Teams from Indian Head and Dr. Thomas L. Higdon elementary schools, as well as Theodore G. Davis, Matthew Henson, Mattawoman and Piccowaxen middle schools, competed in the 2014 Save the Bay/Chemical Engineering Robotics Challenge held Feb. 22 at North Point High School. The event was sponsored by the National Defense Education Program (NDEP) and is part of the 2013-14 Naval Surface Warfare Center Indian Head Explosive Ordnance Technology Division (NSWC IHEOTD) In-School Science, Technology, Engineering and Mathematics (STEM) program.
The event featured two levels of competition: one for fifth-grade teams, the Save the Bay challenge, and one for eighth-grade teams, the Chemical Engineering challenge. Awards are given in four categories: Robotics, Technical, Research and Overall. At the elementary-school level, two teams from Higdon won awards in the Save the Bay challenge.
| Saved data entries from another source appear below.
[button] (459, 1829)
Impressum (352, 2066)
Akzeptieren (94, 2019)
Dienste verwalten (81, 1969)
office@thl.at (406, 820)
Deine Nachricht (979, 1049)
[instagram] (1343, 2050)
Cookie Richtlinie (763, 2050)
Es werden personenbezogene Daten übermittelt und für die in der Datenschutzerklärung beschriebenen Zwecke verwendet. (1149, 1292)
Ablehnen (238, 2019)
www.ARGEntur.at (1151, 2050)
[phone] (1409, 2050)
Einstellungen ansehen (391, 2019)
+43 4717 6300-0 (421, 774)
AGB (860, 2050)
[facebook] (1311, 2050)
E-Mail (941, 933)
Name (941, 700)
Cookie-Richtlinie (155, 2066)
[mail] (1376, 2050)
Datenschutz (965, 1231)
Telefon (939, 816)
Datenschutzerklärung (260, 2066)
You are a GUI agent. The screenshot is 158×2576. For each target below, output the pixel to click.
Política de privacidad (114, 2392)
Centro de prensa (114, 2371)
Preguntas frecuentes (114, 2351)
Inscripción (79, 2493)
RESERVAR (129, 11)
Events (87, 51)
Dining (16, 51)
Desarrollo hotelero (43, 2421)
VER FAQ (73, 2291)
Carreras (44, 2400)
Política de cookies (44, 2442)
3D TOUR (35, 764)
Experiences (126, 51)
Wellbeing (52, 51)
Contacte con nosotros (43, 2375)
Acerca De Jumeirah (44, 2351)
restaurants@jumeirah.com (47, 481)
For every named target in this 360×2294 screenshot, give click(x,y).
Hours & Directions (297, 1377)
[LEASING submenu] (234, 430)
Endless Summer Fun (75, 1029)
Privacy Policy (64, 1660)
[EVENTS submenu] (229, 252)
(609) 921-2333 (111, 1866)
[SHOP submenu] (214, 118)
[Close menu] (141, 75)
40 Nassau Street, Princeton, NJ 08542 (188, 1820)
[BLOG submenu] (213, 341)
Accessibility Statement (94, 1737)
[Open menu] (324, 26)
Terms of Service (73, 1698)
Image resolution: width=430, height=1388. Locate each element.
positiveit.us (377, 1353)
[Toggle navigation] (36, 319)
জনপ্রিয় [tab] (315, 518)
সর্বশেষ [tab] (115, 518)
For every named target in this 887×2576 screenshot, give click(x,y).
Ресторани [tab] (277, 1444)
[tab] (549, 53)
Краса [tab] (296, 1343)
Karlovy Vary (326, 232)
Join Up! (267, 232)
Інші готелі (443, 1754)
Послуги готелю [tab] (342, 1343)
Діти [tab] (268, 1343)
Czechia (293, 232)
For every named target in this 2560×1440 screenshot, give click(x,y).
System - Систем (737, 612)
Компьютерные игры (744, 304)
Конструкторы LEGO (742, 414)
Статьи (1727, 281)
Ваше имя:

The Fierce Fighting Five team won second place in the Robotics category. During the Robotics portion of the challenge, teams were required to complete seven challenges with their robots within three minutes. Members of the team are fifth graders Will Anderson, Caroline Edelen, Landon Jewell, Camden Sciascia and Ashton White. The team coach is Bradley Buzby, a fifth-grade teacher at Higdon.
Team U.S.S. Robots from Higdon won third place in the Technical category. In this category, students are required to perform a robotics task for the judges and are scored on their ability to execute the assigned task. Team members are fifth graders Bryan Banks, Ashton Blackwell, Jenna Burtch, Tessa Everett, Gavin Ganter and Bryce Lightbown. Buzby also coaches this team.
Three teams from Henson earned awards in the Chemical Engineering challenge. Team Mystery Inc. won second place in the Robotics category. During the robotics portion of the challenge, middle school teams were required to complete six challenges with their robots within three minutes. Team Mystery Inc. also shares second place in this category with two teams from St. Mary’s Bryantown. Members of the team are eighth graders Cortlend Davis, Amelia Dudley, Hannah Gates, Michael Hauser and Abbie Rooney.
Two Henson teams, Team Duracell and Team Leggo My Eggo, tied for third place in the Robotics category. Members of Team Duracell are eighth graders Phillip Aguilar, Joshua Carson, Marisa Edmonds, Laura Franch and Marcus Jackson. Team Leggo My Eggo includes eighth graders Larea Barrett, Noah Kidwell, Carrine King, Kele’ Mills and Natalie Warren. The coach of both teams is Melody Colebrook-Jones, a science teacher at Henson.
Two teams from Henson, Team Ask G2 and Team Duracell, won awards in the Technical category. Team Ask G2 won first place and includes eighth graders Aniya Daniel, Gabrielle Dickerson, Garrett Hayes, Shamere Shuler and Kauvon Smith. Colebrook-Jones also coaches this team. Team Duracell earned a third-place award in the Technical category.
During the event, teams were required to complete challenges with their robots on challenge boards representing the Chesapeake Bay and a chemical pilot plant. Students from St. Mary’s County Public Schools and area private schools also competed in the event.
The in-school STEM program was launched at the competing Charles County schools earlier this school year. Over a period of 16 weeks, engineers serve as mentors to help students work with robotics, engineering challenges and scientific investigations studying the Chesapeake Bay and chemical engineering. Teams learned to write computer programs using the RoboLab programming environment and built robots capable of performing up to eight different robotics challenges within a period of three minutes.
As part of the program, teams were also required to develop research projects related to either the Chesapeake Bay or a chemical process, which they will present to a panel of judges for awards in April. Once the research presentation portion of the program is complete, awards will be given to teams in the Research and Overall categories.
Charles County Public Schools provides 26,400 students in grades prekindergarten through 12 with an academically challenging education. Located in Southern Maryland, Charles County Public Schools has 35 schools that offer a technologically advanced, progressive and high quality education that builds character, equips for leadership and prepares students for life, careers and higher education.